CBS host Charlie Rose set the adoring tone for Stewart: "[I]t became, for all of us, a, kind of, cultural event — more than a show." Rose later added, "There was nothing quite like him. A lot of people did it very well....But Jon had a special place."
It’s annoying how liberals speak “for all of us.” An audience of 2 million liberals in a country of 322 million people is not “all of us.” Rush Limbaugh enjoys an audience six or seven times higher. Now try to imagine Rose using that phrase while describing “An Oral History of the Rush Limbaugh Show.” Stewart speaks for Rose; Limbaugh does not.
Rose and CBS did not remember the Stewart show’s disreputable habit of mangling interviews with people it did not care for and calling it “satire.” The Hollywood Reporter at least seemed to have read the “oral history” enough to pluck out how Stephen Colbert offered this advice to other fake correspondents: “Check your soul at the door.”
Daily Show alumni Rob Corddry and Ed Helms called it “invaluable” advice for doing the kind of recorded "news" pieces that liberals loved best. “When you’re in the field, you’re in the character of a correspondent. You are going to suck them dry like a lamprey until you get everything you can out of this interview,” explained Colbert. “That behavior has to be cold-blooded. What you’re doing might get on you — the badness of what you are doing — and you don’t want to get it on your soul.”
Some of those “satire” victims that went into the editing wood-chipper were experts. Economist Peter Schiff revealed two years ago that Samantha Bee interviewed him about problems with the minimum wage for three hours, and then Schiff complained they merged parts of sentences together that were uttered hours apart to make the worst possible impression.
Some victims were just everyday people. In that same year, Bee’s husband Jason Jones interrogated four Washington Redskins fans who wanted to keep the team’s name for three hours. Then he brought in four angry Indians who were told in advance of the ambush. Jones then brought out some beer and chicken wings to watch — implying he was going to enjoy watching as the Redskins fans suffered a psychological beating they weren’t told they were getting. It was an attempt to shame and humiliate the "racist" Redskins fans.

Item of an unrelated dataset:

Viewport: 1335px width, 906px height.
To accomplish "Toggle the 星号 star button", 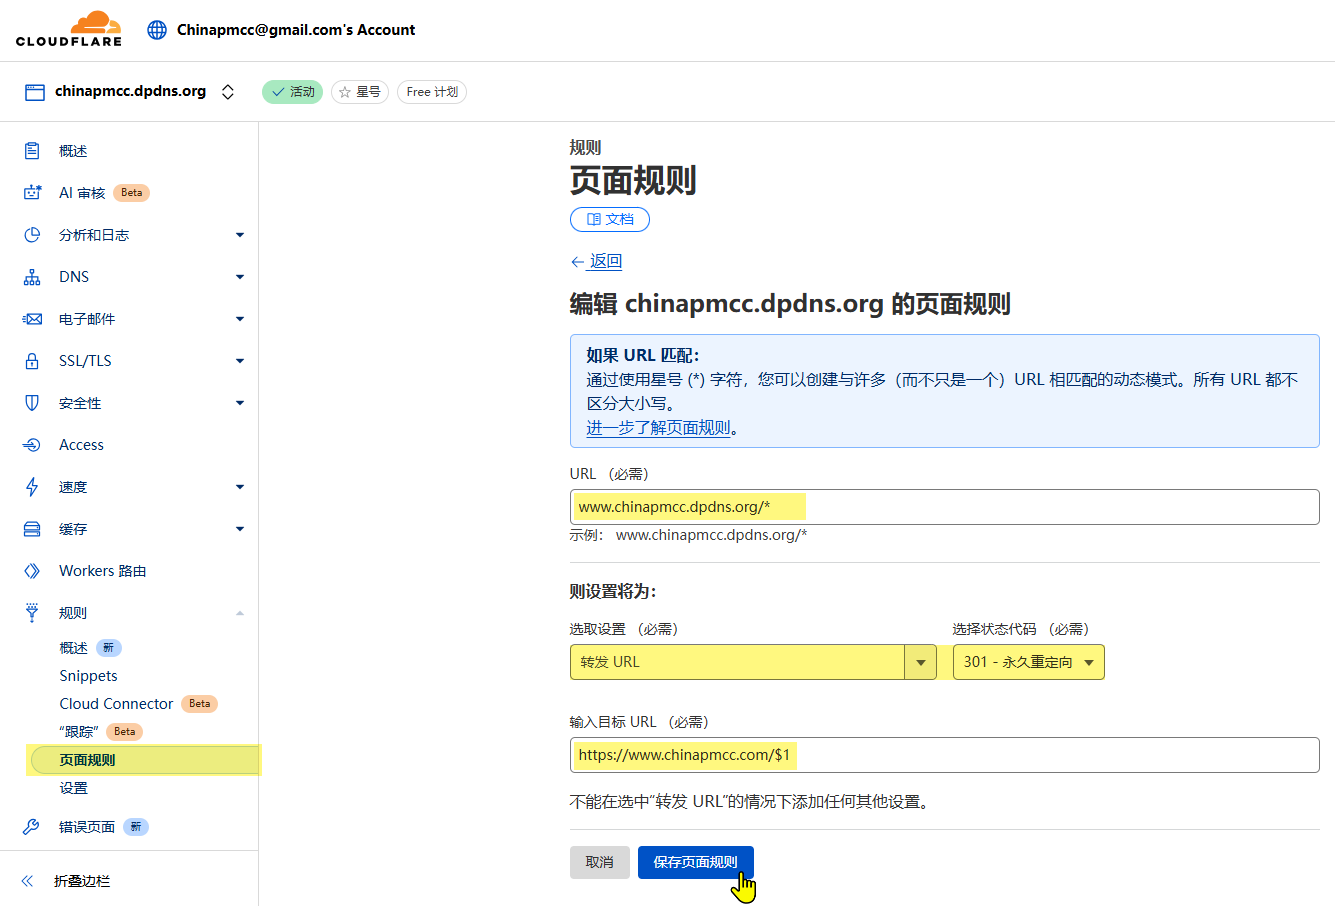I will click(x=360, y=92).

Journalists cheered this stunt. Washington Post reporter Paul Kane announced on Twitter: “I’m sorry but at this stage you can't complain about being ‘misled’ by Daily Show/Colbert interviewer. Joke's on you.” Stewart’s crew were so typically misleading that reporters put “misled” in quotes.
In other words, you're a numbskull if you don’t realize they lie to their victims. We suppose there's a certain amount of truth here if the subject is a seasoned political pro. They should know some producers lure their guests by lying through their teeth. But a simple Redskins fan won't. Silly man, he'll trust that Jon Stewart is an honest man.
This is what liberals call "comedy." We welcome the correction, but we can't think of a single conservative program, television or radio, that engages in this "Gotcha" journalism.
Stewart told Charlie Rose in an hourlong PBS interview, “If it stimulated a curiosity for people to look behind the veil of what is seen publicly and deconstruct what they see on television or what they see on political campaigns, I would consider that an incredible compliment to the show.”
But he wouldn’t want anyone to deconstruct that cold-blooded badness that his “correspondents” unloaded on innocent people on television. That wouldn’t leave a complimentary feeling.